[BEGIN]

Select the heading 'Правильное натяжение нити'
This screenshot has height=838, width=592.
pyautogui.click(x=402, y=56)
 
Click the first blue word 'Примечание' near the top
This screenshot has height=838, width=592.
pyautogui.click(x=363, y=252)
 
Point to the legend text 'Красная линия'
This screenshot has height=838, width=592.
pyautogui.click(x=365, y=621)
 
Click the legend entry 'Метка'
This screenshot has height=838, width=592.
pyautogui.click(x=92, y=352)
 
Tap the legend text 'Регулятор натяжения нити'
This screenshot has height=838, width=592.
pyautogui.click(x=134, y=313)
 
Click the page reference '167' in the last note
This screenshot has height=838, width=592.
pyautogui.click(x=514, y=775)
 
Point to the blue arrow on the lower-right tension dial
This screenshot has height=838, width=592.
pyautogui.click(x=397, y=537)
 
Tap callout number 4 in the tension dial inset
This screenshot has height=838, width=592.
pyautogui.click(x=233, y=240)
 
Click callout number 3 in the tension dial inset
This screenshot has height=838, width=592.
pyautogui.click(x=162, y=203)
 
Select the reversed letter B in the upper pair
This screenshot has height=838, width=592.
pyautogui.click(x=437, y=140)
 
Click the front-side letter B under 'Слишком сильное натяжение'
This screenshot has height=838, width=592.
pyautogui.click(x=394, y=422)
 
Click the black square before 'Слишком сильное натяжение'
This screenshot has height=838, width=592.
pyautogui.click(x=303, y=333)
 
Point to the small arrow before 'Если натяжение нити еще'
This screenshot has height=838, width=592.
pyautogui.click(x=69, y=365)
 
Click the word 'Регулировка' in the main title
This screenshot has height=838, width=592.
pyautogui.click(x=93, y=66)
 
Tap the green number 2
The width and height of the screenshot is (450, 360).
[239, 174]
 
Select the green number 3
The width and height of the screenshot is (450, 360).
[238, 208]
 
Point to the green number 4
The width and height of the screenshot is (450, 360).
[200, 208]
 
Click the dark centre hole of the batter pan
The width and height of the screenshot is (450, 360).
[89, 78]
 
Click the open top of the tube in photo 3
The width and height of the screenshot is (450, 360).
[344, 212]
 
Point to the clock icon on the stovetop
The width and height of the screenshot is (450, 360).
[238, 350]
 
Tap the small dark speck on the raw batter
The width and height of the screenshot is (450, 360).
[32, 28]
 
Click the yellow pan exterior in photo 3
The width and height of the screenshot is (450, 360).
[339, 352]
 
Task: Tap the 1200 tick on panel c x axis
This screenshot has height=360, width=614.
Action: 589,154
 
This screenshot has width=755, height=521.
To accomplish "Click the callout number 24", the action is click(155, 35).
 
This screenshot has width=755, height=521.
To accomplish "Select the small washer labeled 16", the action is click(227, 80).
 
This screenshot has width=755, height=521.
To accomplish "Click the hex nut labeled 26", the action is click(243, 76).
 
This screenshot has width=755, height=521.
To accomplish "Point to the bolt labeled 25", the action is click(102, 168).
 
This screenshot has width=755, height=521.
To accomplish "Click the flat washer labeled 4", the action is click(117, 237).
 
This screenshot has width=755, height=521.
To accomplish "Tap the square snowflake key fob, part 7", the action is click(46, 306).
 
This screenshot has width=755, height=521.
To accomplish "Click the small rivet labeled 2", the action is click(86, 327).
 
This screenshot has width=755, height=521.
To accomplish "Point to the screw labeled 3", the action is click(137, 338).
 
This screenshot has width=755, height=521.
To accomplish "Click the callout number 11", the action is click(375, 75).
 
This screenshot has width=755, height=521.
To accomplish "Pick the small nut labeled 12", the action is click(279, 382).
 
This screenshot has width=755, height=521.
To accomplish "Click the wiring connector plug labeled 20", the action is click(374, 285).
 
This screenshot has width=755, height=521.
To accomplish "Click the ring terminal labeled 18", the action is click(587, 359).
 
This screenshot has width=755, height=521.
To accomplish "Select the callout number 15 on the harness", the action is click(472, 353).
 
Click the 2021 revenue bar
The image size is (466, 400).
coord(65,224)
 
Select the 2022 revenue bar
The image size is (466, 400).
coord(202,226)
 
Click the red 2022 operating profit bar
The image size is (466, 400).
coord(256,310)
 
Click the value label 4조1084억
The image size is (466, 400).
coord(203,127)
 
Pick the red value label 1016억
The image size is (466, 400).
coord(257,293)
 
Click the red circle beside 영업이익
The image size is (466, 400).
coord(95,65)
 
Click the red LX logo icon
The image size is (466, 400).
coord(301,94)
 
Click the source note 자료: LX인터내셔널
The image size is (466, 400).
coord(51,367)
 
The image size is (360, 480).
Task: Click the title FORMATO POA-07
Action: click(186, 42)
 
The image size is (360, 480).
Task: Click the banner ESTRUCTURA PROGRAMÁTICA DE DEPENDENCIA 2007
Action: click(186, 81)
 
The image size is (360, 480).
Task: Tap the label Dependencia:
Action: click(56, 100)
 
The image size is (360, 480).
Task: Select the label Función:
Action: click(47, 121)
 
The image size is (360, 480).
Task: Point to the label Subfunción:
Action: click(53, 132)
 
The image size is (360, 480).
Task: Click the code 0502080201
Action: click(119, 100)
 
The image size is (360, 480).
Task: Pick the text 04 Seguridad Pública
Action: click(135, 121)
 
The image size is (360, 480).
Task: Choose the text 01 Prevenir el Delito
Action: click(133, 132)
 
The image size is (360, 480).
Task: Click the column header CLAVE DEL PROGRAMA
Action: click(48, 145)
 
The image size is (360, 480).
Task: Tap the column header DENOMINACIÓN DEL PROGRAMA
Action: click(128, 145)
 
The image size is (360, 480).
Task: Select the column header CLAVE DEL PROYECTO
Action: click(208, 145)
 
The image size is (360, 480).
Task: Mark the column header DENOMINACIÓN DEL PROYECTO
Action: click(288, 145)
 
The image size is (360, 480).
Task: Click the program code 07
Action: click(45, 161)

[END]

## DIRECTIONS
Which lines in the rows above contain the word "letter"? Gather every such line and copy it in full, matching case exactly.

## RESULT FOR THIS TASK
Select the reversed letter B in the upper pair
Click the front-side letter B under 'Слишком сильное натяжение'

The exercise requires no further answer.